This week, Fika with Vicky welcomes Author Janet Trull. We’ll be looking into her books End of the Line and Something’s Burning.

Quote from Janet: “The backroads are unpaved, unplowed and unpopular. All the best stories start here.”

When I came into contact with End of the Line, I had to agree. It had found my sweet spot. Ordinary people living their lives become extraordinary stories of resilience when a pen is placed in the correct hands. Janet Trull has those hands.

About End of the Line:

Haliburton, Ontario, 1878. The new Victoria Rail Line delivers hundreds of immigrants to the last station in the Northern Townships. Some are wealthy, ready to take advantage of new opportunities. Most are poor and illiterate. The farmland is free. All you must do is build a cabin
and raise crops out of Precambrian rock. The fortunate ones find their way up the ridge to the Nunnery where women practice traditions from mixed ancestries. They are skilled in midwifery and hunting. Are you hungry? Lonely? Do you need a cure for venereal disease? The nuns can
help.

Too bad the moral folk in the village disapprove. The ones who make laws and build churches and profit from felled trees. It takes a brutal murder to reveal the worst of human greed and the best of the human heart.

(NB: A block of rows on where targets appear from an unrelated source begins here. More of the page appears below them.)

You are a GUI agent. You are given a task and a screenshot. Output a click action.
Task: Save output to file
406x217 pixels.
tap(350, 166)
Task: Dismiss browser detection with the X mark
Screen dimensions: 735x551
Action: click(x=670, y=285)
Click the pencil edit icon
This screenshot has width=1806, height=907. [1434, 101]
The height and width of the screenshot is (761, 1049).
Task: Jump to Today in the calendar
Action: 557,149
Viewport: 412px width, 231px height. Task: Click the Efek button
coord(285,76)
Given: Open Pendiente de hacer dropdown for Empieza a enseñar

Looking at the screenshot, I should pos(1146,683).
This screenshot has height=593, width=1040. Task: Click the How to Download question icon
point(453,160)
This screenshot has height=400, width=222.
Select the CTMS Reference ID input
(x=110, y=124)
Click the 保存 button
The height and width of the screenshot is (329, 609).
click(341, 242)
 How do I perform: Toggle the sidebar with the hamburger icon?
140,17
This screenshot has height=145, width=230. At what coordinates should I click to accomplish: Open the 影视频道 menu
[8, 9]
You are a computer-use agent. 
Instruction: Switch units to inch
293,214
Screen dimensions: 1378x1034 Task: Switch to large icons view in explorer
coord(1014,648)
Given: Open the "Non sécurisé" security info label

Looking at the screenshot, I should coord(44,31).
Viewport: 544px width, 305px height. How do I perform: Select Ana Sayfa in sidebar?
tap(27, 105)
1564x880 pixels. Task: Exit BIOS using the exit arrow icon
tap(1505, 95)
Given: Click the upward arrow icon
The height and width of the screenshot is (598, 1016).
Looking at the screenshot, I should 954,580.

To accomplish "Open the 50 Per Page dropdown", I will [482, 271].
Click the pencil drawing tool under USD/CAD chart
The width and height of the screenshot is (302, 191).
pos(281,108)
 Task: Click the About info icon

The dead have much to teach the living at the end of the line.

About Something’s Burning:

A collection of short fiction about betrayal and belonging in times of social upheaval. Small town settings. Big world themes.

About Janet:

Janet Trull lives in the Haliburton Highlands, a land of blue lakes and rocky shores. She is the
author of two critically acclaimed collections of short fiction, Hot Town and Something’s
Burning, both published by At Bay Press , Winnipeg. With small town settings and big world
themes, her stories examine the tension between neighbours, genders, and generations during
times of social and cultural change.
A graduate of English at McMaster University, Trull focused on literacy throughout her
career as an educator. She was a Reading Recovery teacher, a Literacy Coach and a Student
Achievement Officer for the Ontario Ministry of Education. Her essays, professional writing and
short stories have appeared in a wide variety of publications, including the Globe and Mail,
Toronto Star, Canadian Living Magazine, Prairie Fire, The New Quarterly, subTerrain
Magazine, and Geist. Subscribers to the Haliburton County Echo recognize Trull as a frequent
contributor, with nostalgic essays about skinny dips, campfires and lazy afternoons in
hammocks. These are accessible on her website, trullstories.com
Janet Trull is the recipient of several awards, including a CBC Canada Writes challenge,
a Western Magazine Award nomination, and a Commonwealth Fiction prize.

Terry Fallis, two-time winner of the Stephen Leacock Medal for Humour, says, “Janet
Trull knows her way around people and communities as well as the issues that hold them
together, and sometimes break them apart.”